# No energy in the gym



## rogor1 (Jul 5, 2005)

I really feel sapped after my first heavy set.  The first day of my week is chest day, and the first excercise of that day is flat dumbell press - set of 160lbs x 5 reps which leaves me drained and arms quivering.  Even though that's very heavy weights (for me) I can't believe it's my muscles that are at failure so soon, so I assume it's an energy problem.

I do 2 sets of 10 push ups as warm up before this.  And 5 min. of cardio before that.

Was wondering if anyone had suggestions to remedy this.  For example, should I eat a pre-workout meal for energy, or just a whey protien shake.  I've read that you should not eat a meal because the blood will be all in your digestive system instead of your muscles.  I've tried both ways.

Lately I've been just drinking a whey shake with a teaspoon of flaxseed oil.  I've also been taking "cre-ethyl thunder" for the last 3 weeks (8 caps per day, on and off days).  So far I have yet to feel the advertised effects.

My goals are to add lean mass.  I'm currently at 172 pounds, 5' 10''.

I work nights so when I get up around 3pm, the gym is the first thing I do.  My diet has Tuna, black beans, rice, chicken, broccoli, carrots, applesauce, bannanas, skim milk, toast and cereal among others but all is selected for low fat, low sodium (as much as possible), no desserts, refined sugar or McBurgers.  (I don't measure my calories, I just eat as much as I can.)  I do take a multivitamin.


----------



## --CellTech-- (Jul 5, 2005)

Stretch out first and maybe do a lite walk or job for 3-5 minutes to get your blood and heart pumping. If you take supplements a lite ephedrine dose would really boost your energy level. Also i find a Protein shake or bar will give me some extra energy. CellTech also gives lots of energy being it's loaded with surgar. May also depend on the time of day that you go, don't go if your tierd or worked all day because you won't have much left in you. Also drinkin water will keep you hydrated and energy filled, also try gatorade.


----------



## DimebagDarrell (Jul 6, 2005)

omg stop posting nonsense, celltech.  if you believe cell tech is the greatest thing ever, youve got a lot to learn.

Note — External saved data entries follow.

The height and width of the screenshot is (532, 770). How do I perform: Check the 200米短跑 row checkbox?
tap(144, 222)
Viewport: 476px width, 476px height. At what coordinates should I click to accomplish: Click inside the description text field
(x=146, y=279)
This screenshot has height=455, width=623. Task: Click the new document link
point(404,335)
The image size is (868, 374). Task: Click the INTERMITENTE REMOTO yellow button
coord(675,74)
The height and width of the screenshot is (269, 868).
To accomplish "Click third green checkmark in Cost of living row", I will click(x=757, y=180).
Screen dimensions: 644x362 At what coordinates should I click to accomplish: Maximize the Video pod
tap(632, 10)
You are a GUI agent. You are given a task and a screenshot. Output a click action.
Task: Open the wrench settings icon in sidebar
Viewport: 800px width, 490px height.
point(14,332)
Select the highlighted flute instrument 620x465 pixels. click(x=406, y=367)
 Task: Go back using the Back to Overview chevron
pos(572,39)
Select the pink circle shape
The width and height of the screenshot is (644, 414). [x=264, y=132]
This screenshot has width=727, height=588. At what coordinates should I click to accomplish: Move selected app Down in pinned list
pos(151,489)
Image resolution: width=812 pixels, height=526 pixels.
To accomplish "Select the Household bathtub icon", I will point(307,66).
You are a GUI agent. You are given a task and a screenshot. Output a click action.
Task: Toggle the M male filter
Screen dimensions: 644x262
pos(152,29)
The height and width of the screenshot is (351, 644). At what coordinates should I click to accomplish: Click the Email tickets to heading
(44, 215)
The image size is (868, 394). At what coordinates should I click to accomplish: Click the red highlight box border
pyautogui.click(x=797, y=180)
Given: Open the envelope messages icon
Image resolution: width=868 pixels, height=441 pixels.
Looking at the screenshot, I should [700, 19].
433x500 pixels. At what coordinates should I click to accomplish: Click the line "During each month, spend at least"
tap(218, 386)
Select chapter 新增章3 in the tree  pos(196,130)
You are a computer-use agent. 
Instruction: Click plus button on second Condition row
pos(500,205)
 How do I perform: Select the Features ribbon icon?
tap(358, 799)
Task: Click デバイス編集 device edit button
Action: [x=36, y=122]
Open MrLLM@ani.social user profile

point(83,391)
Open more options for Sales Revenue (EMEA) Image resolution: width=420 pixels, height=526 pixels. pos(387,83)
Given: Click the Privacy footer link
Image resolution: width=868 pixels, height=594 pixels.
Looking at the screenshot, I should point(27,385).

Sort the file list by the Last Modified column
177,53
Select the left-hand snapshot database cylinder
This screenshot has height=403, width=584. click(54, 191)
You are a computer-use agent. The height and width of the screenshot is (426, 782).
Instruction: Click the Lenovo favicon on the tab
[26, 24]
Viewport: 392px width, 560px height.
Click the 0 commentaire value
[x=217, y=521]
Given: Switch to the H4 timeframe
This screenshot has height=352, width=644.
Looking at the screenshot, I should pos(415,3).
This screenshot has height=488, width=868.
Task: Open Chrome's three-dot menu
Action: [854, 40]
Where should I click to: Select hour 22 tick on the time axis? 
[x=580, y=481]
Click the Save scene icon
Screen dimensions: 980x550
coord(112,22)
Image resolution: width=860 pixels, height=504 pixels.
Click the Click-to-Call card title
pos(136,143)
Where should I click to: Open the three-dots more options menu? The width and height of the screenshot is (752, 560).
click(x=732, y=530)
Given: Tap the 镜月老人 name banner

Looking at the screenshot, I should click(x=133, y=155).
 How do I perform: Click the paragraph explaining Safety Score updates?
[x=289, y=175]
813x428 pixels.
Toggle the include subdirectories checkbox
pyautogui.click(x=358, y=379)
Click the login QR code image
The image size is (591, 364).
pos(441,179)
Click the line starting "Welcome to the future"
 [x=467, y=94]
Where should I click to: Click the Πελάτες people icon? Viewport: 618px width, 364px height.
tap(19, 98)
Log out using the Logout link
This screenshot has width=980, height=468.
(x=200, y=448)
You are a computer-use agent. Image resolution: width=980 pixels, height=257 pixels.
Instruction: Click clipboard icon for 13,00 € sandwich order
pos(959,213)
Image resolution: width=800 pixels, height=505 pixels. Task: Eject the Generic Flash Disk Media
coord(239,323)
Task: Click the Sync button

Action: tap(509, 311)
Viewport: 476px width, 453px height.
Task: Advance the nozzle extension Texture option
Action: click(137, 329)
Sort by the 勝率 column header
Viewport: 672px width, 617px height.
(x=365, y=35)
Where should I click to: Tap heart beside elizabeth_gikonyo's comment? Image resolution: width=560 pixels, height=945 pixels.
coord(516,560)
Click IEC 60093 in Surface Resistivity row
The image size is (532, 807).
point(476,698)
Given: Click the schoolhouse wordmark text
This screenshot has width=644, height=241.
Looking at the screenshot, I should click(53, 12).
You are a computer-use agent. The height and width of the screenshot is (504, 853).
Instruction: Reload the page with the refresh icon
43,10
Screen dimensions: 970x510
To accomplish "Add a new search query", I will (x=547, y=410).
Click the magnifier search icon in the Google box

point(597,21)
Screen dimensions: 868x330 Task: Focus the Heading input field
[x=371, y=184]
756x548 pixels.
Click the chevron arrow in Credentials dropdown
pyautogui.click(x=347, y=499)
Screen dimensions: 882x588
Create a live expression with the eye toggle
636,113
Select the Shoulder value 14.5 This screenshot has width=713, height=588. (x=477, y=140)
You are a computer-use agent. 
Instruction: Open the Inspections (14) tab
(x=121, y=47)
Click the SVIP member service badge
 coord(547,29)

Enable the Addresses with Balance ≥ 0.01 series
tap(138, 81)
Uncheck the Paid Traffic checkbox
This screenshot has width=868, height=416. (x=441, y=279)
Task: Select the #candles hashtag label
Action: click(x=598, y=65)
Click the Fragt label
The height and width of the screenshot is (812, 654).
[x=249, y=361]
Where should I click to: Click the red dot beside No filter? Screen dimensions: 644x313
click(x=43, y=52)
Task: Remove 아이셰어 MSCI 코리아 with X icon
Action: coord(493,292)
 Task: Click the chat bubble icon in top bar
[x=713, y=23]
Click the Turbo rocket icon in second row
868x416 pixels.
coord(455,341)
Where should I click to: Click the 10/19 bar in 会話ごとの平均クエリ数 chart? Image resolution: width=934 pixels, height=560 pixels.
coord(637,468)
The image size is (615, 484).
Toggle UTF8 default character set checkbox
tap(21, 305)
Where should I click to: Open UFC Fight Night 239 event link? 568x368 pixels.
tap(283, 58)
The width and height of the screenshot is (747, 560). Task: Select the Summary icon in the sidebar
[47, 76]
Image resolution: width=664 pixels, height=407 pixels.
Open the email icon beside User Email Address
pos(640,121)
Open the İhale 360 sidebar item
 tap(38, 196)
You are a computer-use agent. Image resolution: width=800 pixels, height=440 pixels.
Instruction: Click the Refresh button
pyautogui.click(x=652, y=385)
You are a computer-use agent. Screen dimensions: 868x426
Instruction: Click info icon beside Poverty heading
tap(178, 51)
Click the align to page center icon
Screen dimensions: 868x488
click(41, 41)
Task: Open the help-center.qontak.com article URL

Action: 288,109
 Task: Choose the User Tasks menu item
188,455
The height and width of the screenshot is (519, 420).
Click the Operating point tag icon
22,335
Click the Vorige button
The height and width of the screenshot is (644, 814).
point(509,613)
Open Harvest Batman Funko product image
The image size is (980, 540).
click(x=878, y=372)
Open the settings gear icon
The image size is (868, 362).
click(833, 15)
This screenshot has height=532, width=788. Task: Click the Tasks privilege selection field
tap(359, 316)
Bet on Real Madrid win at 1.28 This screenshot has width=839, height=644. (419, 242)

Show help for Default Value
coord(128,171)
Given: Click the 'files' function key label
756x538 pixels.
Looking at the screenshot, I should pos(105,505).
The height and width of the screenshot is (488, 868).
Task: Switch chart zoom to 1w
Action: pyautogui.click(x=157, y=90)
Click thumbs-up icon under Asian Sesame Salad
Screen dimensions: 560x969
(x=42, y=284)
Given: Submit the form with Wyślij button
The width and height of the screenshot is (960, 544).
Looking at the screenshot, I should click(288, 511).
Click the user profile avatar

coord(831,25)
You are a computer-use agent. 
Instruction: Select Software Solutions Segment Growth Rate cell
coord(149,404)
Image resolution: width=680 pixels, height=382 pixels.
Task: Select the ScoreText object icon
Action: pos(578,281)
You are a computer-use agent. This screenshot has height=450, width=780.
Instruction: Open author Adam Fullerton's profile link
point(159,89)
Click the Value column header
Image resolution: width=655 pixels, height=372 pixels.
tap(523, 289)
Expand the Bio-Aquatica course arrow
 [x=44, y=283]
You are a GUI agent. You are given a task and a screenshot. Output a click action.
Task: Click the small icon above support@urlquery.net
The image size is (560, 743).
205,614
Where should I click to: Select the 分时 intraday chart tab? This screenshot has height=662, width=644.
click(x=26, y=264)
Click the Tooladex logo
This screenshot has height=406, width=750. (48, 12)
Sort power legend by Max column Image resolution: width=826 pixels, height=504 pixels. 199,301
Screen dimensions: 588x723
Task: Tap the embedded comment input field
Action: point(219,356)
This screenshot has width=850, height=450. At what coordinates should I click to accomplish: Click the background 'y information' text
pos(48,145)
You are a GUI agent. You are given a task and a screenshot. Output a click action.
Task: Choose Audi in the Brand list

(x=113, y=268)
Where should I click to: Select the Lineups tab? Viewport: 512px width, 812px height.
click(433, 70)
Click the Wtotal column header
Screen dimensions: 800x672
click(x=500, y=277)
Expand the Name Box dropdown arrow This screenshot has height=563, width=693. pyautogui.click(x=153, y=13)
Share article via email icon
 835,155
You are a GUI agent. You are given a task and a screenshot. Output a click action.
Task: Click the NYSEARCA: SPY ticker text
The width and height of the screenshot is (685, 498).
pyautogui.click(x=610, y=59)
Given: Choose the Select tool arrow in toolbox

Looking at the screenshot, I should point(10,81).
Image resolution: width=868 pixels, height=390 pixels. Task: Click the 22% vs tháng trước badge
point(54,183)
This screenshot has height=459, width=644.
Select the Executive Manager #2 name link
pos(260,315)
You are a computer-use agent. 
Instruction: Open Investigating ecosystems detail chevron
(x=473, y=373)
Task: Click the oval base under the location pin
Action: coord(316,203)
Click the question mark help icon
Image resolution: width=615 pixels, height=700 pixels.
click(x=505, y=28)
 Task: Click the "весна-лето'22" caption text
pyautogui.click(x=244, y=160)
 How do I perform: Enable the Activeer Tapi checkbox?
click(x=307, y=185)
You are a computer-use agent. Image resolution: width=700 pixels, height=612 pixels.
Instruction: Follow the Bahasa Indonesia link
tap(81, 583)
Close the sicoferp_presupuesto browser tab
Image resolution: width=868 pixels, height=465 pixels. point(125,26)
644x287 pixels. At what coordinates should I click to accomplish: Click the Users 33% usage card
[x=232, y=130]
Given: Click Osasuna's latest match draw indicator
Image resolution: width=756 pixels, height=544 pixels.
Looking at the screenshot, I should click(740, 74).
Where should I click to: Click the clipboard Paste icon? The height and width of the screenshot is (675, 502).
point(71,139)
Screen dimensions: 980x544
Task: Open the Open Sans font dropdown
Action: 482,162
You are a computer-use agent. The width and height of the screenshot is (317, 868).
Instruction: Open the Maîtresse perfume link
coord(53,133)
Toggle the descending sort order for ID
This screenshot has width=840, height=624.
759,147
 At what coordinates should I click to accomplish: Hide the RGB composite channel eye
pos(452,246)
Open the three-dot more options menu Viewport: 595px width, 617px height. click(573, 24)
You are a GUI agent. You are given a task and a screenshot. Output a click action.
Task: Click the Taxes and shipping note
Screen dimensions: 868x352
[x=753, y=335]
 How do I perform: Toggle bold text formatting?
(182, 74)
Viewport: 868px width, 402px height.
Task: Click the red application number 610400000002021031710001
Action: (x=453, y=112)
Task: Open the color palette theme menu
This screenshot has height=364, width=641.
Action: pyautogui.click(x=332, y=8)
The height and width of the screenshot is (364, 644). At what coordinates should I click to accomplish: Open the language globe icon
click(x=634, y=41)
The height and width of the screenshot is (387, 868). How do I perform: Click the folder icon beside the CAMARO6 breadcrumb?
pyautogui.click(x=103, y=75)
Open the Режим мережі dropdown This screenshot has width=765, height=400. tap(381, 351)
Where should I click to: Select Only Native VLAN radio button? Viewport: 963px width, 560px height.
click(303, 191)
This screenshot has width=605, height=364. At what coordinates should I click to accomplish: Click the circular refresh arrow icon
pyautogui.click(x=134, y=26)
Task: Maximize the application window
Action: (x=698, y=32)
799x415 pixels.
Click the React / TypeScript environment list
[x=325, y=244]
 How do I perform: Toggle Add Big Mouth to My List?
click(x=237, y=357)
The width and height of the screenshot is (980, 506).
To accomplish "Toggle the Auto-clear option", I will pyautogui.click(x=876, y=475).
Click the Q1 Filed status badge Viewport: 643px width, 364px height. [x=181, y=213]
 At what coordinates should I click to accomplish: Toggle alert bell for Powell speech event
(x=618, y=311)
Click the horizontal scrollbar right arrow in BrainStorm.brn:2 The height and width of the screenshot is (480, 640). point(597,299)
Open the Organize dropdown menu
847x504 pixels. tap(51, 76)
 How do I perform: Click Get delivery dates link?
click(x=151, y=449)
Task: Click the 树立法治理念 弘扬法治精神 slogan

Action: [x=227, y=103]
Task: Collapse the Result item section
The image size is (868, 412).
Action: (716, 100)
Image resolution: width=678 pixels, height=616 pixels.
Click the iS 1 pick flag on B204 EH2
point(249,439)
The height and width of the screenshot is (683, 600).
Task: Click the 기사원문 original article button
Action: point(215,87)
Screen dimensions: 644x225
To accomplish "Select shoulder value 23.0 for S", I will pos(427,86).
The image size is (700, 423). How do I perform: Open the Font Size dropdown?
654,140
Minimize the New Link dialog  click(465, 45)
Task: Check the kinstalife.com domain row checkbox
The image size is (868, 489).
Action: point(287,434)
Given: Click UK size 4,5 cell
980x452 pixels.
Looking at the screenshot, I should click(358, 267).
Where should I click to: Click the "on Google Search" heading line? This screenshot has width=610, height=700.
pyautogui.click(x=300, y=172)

do NOT stretch before lifting.  it increases your chances of pulling a ligament and also weakens you.  stretch AFTER lifting.

are you getting enough food?  when im low on food, i cant lift.  thats why i hate cutting so much.


----------



## the_menace (Jul 6, 2005)

Is there a reason why you would lift heavy (5 reps) on your first set??? You're setting yourself up for injury!!!


----------



## rogor1 (Jul 6, 2005)

I do 2 sets of 10 push-ups as warm up before I do the heavy set.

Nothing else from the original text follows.